In ST & Anor v Secretary of State for the Home Department  EWHC 1085 (Admin), Lady Justice Laing and Mr Justice Lane found that the Immigration Rules failed to discharge the statutory duty to have regard to the need to safeguard and promote the welfare of children (under section 55 of the Borders, Citizenship and Immigration Act 2009). The Rules (in Appendix FM, paragraph GEN.1.11A and related guidance) did not comply with section 55. Instead, they imposed a ‘more stringent and narrower test’ and were unlawful for that reason (see the judgment at §§ 157 to 161 and 179).

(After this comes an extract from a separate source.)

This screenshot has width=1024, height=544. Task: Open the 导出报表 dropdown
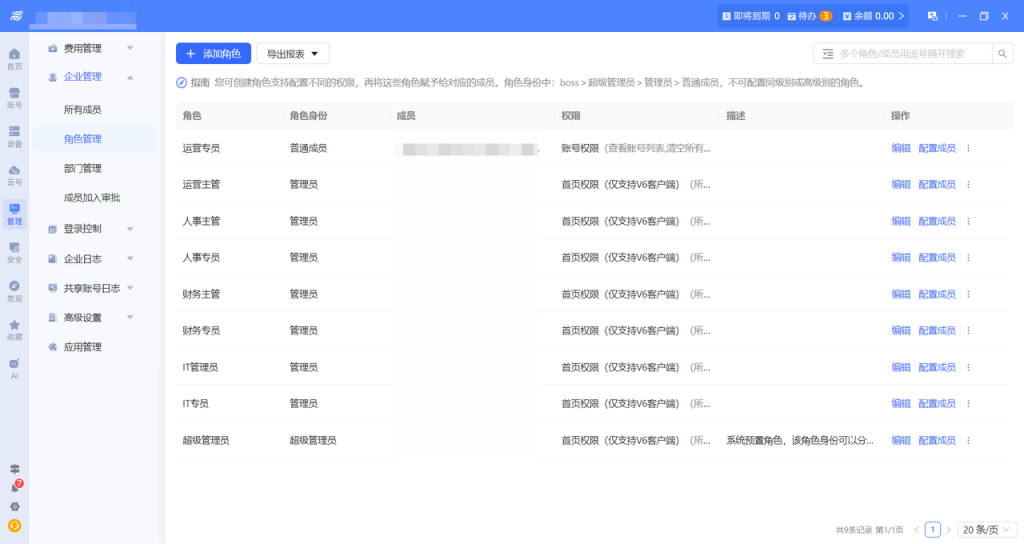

A likely consequence of this finding is that the Secretary of State will be required to amend the Immigration Rules to comply with the section 55 duty. Such amendments would need to be laid before Parliament. The case has received coverage in the Guardian.
The Defendant admitted that the decision to impose a ‘no recourse to public funds’ (‘NRPF’) condition on the child’s mother was ‘incorrect’. Nevertheless, the Defendant argued that the issue was ‘academic’ and there was no point in quashing the individual decision. The Court disagreed. It found that the Secretary of State’s decision to impose a NRPF condition was unlawful and should be quashed to protect the child’s mother from any adverse consequences (see the judgment at §§ 20 to 21 and 179).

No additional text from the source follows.